Re: Miracles and Science

From: Iain Strachan (iain@istrachan.clara.co.uk)
Date: Mon Feb 12 2001 - 17:16:47 EST

  • Next message: M.B.Roberts: "Re: Kelly Creation and Change"

    John wrote,

    >
    > I was thinking more about what you wrote. As scientists, we pretty much
    > adhere closely
    > to William of Ockham's "razor" principle, and I think I respect that. For

    I too am a devotee of Occam's "razor", and it is often invoked in my field
    (Neural networks and Probabilistic modelling), in a probabalistic form; the
    most simple "explanation" is also the most probable one.

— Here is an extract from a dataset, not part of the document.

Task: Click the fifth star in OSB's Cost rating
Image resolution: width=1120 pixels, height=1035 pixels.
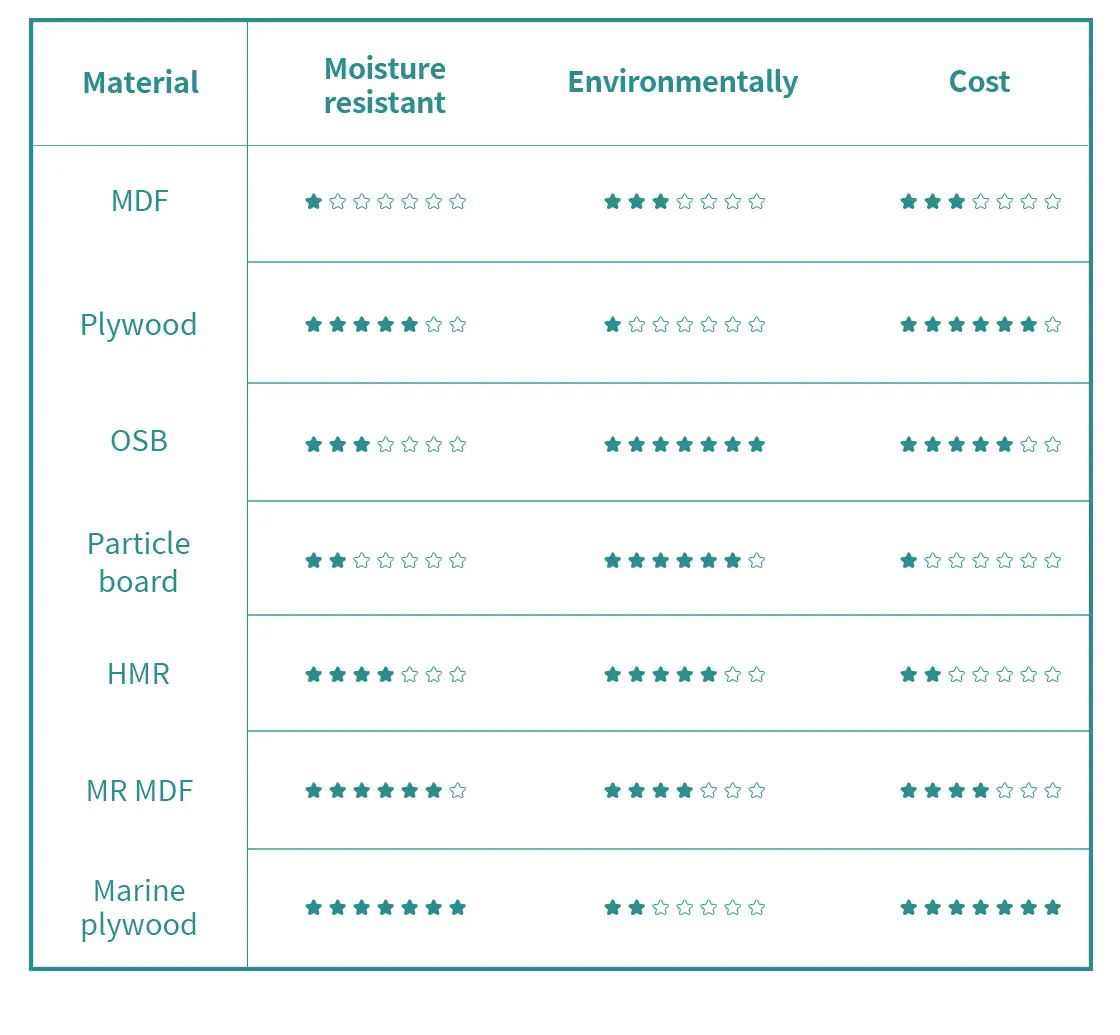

    However, the problem is that atheistic scientists such as Richard Dawkins
    and Peter Atkins then use the Razor to shave out God. Once we have
    establisted that everything can spontaneously arise by chance processes
    (evolution), then we already have a "lazy Creator". Once this can then be
    pushed even further to the idea of an infinitely lazy Creator, who has to do
    precisely nothing to explain everything, then by the principle of Occam's
    Razor, we can (and should) eliminate the Creator altogether, because He had
    nothing to do.

    James Taggart wrote:

    There is a slightly different view you can take on the seeming conflict
    between miracles and science, particularly biblical miracles. In many
    cases, the issue may not be how the event took place, but rather when. I
    am willing to believe that the parting of the Red Sea for the Israelites
    was a fortuitous confluence of wind, tide, and perhaps sand drift that
    enabled the Israelites to cross on foot.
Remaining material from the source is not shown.